In winter, they should not be worn due to the risk of frostbite in the face and general hypothermia of the dog’s body. Because of the severity, metal “baskets” are allowed to be carried by strong dogs – most shepherds, bulldogs, terriers, boxers, giant schnauzers, medium and large molossians.
Plastic is an analogue of metal, only much lighter. In it, the dog breathes freely and licks its lips, but cannot pick it up from the ground, it is also difficult to bite, because, in contrast to the metal plastic basket, “is more frequent.In the heat, it is unpleasant for a dog to walk in such a muzzle, and in cold weather, poor-quality plastic can crack, but in general this is a fairly good choice. It is possible to choose a model for any dog - from small to giant, from brachycephalic to long-faced dog like Doberman, collie or greyhound.
Cloth (nylon) is the simplest design in the form of a bandage on the face. It does not prevent the dog from picking up from the ground, licking its lips, breathing, opening its mouth and even biting. The purpose of the cloth muzzle is to comply with formalities.In such a muzzle, you can walk on a busy street, transport the dog in transport and put it on for training purposes. In general, it is a cheap, convenient and multifunctional item. Suitable for all puppies for training to the muzzle, good for long-faced dogs: dachshunds, greyhounds, hounds, many shepherds, less convenient for dogs with short muzzles – Staffordshire Terriers, lapdogs, Pekingese. Not suitable for brachycephalic.
Bridle – this design combines the functions of a muzzle and a collar or harness, because a leash is attached to it.The bridle will not protect you from being bitten or picking up from the ground, but it is good for mechanical correction of unwanted behavior during training.
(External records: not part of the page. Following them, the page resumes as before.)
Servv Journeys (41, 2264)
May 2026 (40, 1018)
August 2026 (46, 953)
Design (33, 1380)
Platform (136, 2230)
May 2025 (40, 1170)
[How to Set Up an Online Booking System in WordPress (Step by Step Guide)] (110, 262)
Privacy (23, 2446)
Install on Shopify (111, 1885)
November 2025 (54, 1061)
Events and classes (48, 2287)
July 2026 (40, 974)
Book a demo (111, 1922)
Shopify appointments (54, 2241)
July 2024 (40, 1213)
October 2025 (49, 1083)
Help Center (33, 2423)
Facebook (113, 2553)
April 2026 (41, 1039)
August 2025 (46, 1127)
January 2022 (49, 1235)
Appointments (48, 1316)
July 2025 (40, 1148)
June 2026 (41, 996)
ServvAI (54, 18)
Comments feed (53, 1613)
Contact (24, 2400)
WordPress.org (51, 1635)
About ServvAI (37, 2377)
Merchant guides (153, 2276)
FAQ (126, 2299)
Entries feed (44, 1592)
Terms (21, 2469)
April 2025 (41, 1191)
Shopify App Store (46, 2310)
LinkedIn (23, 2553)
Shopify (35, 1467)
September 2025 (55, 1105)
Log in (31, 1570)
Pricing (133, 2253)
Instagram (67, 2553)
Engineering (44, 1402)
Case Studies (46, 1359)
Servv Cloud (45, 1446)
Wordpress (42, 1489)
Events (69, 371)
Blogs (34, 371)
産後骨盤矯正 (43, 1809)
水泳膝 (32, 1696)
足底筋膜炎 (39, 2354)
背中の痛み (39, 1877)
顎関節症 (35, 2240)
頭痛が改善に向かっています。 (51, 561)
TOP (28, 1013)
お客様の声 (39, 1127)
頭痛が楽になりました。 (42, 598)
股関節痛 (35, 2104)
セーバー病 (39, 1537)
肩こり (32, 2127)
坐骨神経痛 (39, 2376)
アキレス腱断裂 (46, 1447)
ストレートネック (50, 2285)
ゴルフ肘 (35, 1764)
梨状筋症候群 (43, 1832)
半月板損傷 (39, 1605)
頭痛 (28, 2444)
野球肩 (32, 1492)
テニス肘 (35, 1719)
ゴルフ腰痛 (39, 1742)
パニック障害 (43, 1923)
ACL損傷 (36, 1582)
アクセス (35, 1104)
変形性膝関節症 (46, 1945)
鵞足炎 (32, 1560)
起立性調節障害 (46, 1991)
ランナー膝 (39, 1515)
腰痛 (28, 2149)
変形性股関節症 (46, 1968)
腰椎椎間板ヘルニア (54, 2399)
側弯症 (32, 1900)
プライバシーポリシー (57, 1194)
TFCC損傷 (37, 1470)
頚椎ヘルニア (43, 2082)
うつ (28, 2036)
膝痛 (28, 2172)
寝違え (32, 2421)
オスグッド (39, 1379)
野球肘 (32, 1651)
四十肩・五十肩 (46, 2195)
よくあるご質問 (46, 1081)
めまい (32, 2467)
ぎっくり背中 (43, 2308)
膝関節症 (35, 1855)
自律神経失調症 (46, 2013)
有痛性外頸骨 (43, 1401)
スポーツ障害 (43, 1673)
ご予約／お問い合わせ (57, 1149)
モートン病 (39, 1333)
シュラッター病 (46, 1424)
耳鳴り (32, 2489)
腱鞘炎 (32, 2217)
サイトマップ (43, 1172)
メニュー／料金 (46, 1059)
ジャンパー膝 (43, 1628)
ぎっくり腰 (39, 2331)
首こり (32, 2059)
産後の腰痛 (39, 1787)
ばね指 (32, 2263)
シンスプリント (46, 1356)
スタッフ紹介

Formally, such a bridle can be used for walking in busy crowded places and when transporting a dog in transport.
How to find the right muzzle?
In order to choose the right muzzle for a dog, you need to decide for what purpose it will be used, take into account the individual characteristics of the pet, and also choose a product of the appropriate size.
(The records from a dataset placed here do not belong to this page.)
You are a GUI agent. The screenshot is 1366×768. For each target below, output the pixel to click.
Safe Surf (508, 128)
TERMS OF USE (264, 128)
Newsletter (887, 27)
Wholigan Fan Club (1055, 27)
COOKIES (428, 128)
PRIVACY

How to determine the size of a muzzle for a dog:
- you need to measure the length of the muzzle – from the tip of the nose to its transition to the forehead;
- muzzle circumference – measured at its widest part plus three centimeters;
- head length – from the tip of the nose to the occipital protuberance;
- neck circumference – measured behind the occipital protuberance.
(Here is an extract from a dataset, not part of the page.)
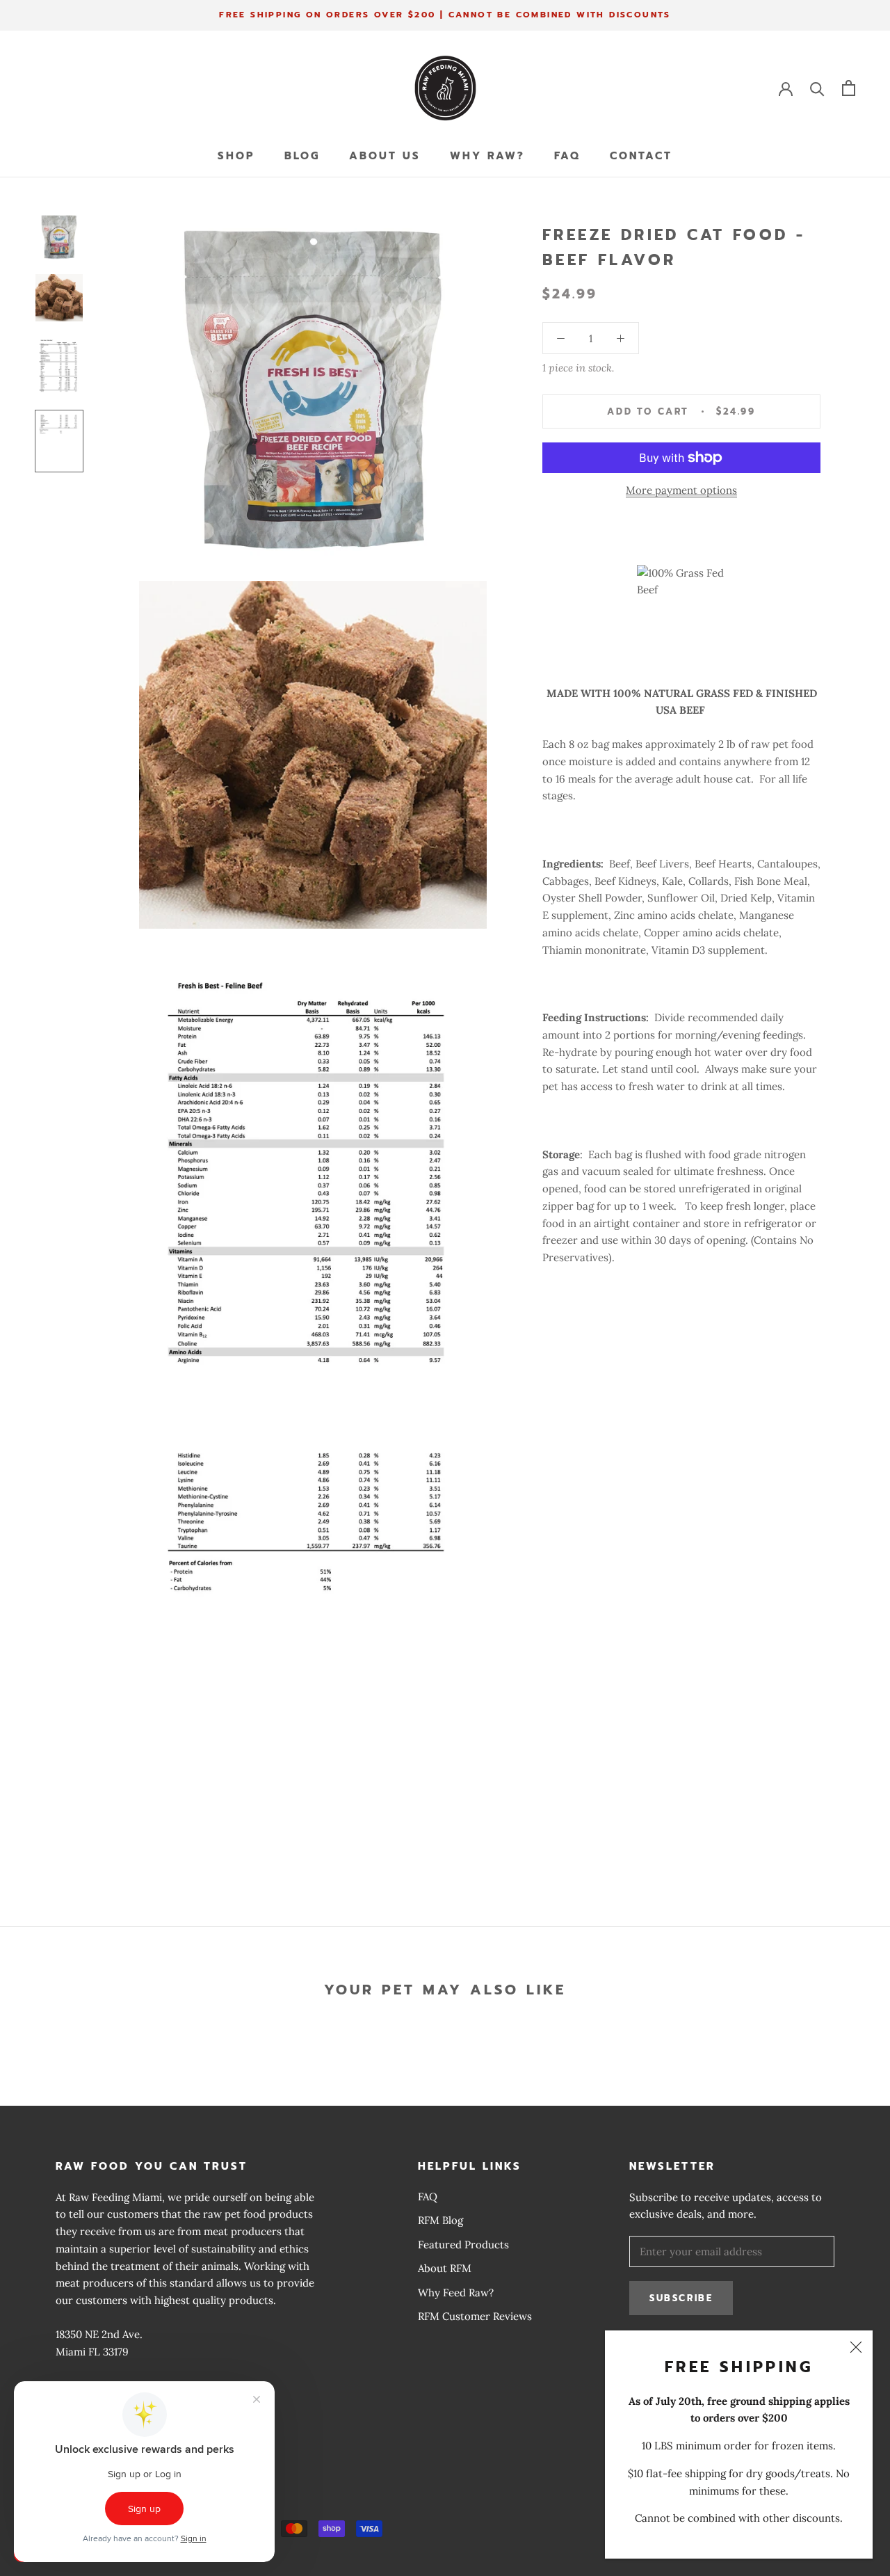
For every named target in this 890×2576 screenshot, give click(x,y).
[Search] (817, 88)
The distance between the dog’s eyes and ears must be taken into account. In accordance with each indicator, a muzzle is selected. But ideally, it is best to take your pet with you and pick up ammunition exactly for it.Algorithm of how to choose a muzzle for a dog:
- Determine the purpose of using the ammunition and accordingly choose the material and construction,
- Choose the right size,
- If possible, try on the product and let the dog get used to it,
- Pay attention to the quality of performance: not threads, lines, burrs, splinters in any part of the muzzle should be visible; straps must be strong and not stretched; muzzle rivets for dogs larger than a pug are made of metal, not plastic, otherwise it will not last long and fail at the most inopportune moment.
When a muzzle is required
Use of a muzzle is required:
- for transporting dogs by public transport;
- aisle through a crowd of people;
- passageways near children’s and medical institutions;
- for walking aggressive dogs of all breeds;
- for walking guard and service dogs.
Rules for the safe use of muzzles
It is not enough to know how to choose a muzzle for a dog.You need to know and follow the rules for their use to preserve the health of your pet and minimize negative consequences for society. The dog should breathe freely – without wheezing and wheezing (an exception for constantly snoring – French Bulldogs, for example). The muzzle should be free to hold, without snuggling to the muzzle, but not fall off or dangle.